Exercise prompt - The answer must be the data, repeated exactly.

Materials provided -
-*-*-

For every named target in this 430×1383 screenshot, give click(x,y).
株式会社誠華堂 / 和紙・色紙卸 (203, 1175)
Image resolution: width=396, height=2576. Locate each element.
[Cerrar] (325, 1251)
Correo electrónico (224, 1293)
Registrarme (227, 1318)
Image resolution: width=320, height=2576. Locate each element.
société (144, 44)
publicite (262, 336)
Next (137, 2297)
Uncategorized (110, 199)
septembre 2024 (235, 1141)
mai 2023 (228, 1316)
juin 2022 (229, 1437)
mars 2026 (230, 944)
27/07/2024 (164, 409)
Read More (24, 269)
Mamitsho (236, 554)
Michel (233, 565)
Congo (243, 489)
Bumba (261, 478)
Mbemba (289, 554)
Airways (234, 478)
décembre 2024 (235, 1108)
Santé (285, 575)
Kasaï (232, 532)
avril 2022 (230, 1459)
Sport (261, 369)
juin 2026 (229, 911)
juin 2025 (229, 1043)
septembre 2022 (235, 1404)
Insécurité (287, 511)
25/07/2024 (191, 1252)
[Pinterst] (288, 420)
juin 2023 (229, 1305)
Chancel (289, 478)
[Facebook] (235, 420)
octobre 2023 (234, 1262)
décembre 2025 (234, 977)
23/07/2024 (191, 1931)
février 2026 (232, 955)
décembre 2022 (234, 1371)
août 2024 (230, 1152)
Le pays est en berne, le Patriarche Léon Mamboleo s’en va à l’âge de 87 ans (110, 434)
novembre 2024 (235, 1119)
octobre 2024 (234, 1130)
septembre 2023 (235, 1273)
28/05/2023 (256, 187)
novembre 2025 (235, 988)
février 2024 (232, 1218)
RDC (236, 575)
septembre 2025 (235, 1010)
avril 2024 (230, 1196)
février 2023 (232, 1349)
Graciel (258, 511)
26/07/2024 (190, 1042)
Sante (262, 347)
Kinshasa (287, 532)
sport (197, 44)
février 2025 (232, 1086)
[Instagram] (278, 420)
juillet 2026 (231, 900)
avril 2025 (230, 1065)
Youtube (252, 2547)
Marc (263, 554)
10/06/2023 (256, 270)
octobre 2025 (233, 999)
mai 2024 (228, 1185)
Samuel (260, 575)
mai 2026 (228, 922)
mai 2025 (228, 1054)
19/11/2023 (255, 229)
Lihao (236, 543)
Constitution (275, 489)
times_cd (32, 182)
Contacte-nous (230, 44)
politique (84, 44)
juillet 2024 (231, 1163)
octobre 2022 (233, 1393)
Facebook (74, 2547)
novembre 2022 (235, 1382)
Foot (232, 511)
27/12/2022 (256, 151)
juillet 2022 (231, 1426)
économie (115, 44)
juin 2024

-*-*-

Written answer -
For every named target in this 430×1383 screenshot, give click(x,y).
株式会社誠華堂 / 和紙・色紙卸 (203, 1175)
Image resolution: width=396, height=2576. Locate each element.
[Cerrar] (325, 1251)
Correo electrónico (224, 1293)
Registrarme (227, 1318)
Image resolution: width=320, height=2576. Locate each element.
société (144, 44)
publicite (262, 336)
Next (137, 2297)
Uncategorized (110, 199)
septembre 2024 (235, 1141)
mai 2023 (228, 1316)
juin 2022 (229, 1437)
mars 2026 (230, 944)
27/07/2024 (164, 409)
Read More (24, 269)
Mamitsho (236, 554)
Michel (233, 565)
Congo (243, 489)
Bumba (261, 478)
Mbemba (289, 554)
Airways (234, 478)
décembre 2024 (235, 1108)
Santé (285, 575)
Kasaï (232, 532)
avril 2022 (230, 1459)
Sport (261, 369)
juin 2026 (229, 911)
juin 2025 (229, 1043)
septembre 2022 (235, 1404)
Insécurité (287, 511)
25/07/2024 (191, 1252)
[Pinterst] (288, 420)
juin 2023 (229, 1305)
Chancel (289, 478)
[Facebook] (235, 420)
octobre 2023 (234, 1262)
décembre 2025 (234, 977)
23/07/2024 (191, 1931)
février 2026 (232, 955)
décembre 2022 (234, 1371)
août 2024 (230, 1152)
Le pays est en berne, le Patriarche Léon Mamboleo s’en va à l’âge de 87 ans (110, 434)
novembre 2024 (235, 1119)
octobre 2024 (234, 1130)
septembre 2023 (235, 1273)
28/05/2023 (256, 187)
novembre 2025 (235, 988)
février 2024 (232, 1218)
RDC (236, 575)
septembre 2025 (235, 1010)
avril 2024 (230, 1196)
février 2023 (232, 1349)
Graciel (258, 511)
26/07/2024 (190, 1042)
Sante (262, 347)
Kinshasa (287, 532)
sport (197, 44)
février 2025 (232, 1086)
[Instagram] (278, 420)
juillet 2026 (231, 900)
avril 2025 (230, 1065)
Youtube (252, 2547)
Marc (263, 554)
10/06/2023 (256, 270)
octobre 2025 (233, 999)
mai 2024 (228, 1185)
Samuel (260, 575)
mai 2026 (228, 922)
mai 2025 (228, 1054)
19/11/2023 (255, 229)
Lihao (236, 543)
Constitution (275, 489)
times_cd (32, 182)
Contacte-nous (230, 44)
politique (84, 44)
juillet 2024 (231, 1163)
octobre 2022 (233, 1393)
Facebook (74, 2547)
novembre 2022 (235, 1382)
Foot (232, 511)
27/12/2022 (256, 151)
juillet 2022 (231, 1426)
économie (115, 44)
juin 2024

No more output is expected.